DETECTION OF PARVOVIRUS IN A SENTINEL ANIMAL REPLACEMENT TRIAL IN HEALTH MONITORING USING SOILED BEDDING SWABS FROM EXPERIMENTAL ANIMALS HOUSED IN VENTILATED CABINETS
Keywords:
Replacement, Refinement, Mice, Health ControlAbstract
Laboratory animals are exposed to infection by a variety of pathogens that are widely recognized as adverse factors in biomedical research. According to international regulations, these microorganisms must be absent from experimental rat and mouse colonies. Experimentation with sentinel animals exposed to contaminated bedding from experimental mice is the most common method for sanitary monitoring in animal facilities. Although environmental sampling is being explored and, in many cases, has been implemented as an alternative, sampling of exhaust air from ventilated cabinets (IVCs) is not effective in controlling all pathogens that must be excluded from animals used in trials. Among the murine viruses present in mouse colonies, the Minute Virus of Mice (MVM) stands out. This virus belongs to the Parvoviridae family and is considered highly prevalent in mouse colonies and a contaminant of some virus stocks and transplantable tumors. Like all parvoviruses, the dependence of MVM replication on functions modulated by cellular proliferation, differentiation, and transformation indicates that the virus requires dividing cells to replicate.

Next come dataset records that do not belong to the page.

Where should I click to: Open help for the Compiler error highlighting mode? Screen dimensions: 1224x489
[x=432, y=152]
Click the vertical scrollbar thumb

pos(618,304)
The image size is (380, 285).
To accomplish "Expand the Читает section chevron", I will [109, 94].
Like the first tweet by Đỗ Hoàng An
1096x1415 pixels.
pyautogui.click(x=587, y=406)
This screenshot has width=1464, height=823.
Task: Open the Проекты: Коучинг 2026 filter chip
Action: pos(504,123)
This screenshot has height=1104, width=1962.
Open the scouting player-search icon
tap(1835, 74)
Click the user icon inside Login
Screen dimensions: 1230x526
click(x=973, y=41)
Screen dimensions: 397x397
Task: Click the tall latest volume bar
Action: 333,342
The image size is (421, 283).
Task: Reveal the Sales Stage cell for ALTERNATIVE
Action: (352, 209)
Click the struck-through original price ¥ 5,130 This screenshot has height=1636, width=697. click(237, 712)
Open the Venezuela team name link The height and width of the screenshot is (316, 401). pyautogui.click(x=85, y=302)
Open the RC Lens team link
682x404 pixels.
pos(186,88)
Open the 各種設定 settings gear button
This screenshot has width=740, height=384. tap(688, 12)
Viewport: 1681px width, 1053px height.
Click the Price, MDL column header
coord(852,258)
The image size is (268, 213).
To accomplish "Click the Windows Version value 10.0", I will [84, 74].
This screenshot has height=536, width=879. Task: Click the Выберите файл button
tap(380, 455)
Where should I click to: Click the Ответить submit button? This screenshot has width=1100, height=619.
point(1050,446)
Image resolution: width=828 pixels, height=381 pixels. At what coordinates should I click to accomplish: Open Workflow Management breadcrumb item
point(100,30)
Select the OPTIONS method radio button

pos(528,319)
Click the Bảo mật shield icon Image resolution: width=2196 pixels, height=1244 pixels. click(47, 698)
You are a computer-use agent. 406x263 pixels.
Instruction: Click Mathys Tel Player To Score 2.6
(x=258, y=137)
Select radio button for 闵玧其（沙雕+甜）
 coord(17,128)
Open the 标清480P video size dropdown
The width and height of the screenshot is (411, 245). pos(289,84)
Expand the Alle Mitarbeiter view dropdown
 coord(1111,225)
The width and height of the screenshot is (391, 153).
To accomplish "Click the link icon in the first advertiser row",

Replication occurs in various organs such as the pancreas, small intestine, lymphoid organs, liver, and kidneys. This virus is shed and transmitted through feces and urine, where it can persist for several weeks. In this experiment, PCR tests were evaluated for the detection of MVM in swabs placed on contaminated bedding in sentinel cages in an IVC for sanitary monitoring in laboratory mouse colonies. All samples tested positive for MVM. The implementation of swabs can be used to replace the use and slaughter of sentinel animals and establish a sanitary monitoring program for prevalent pathogens in production and research vivariums.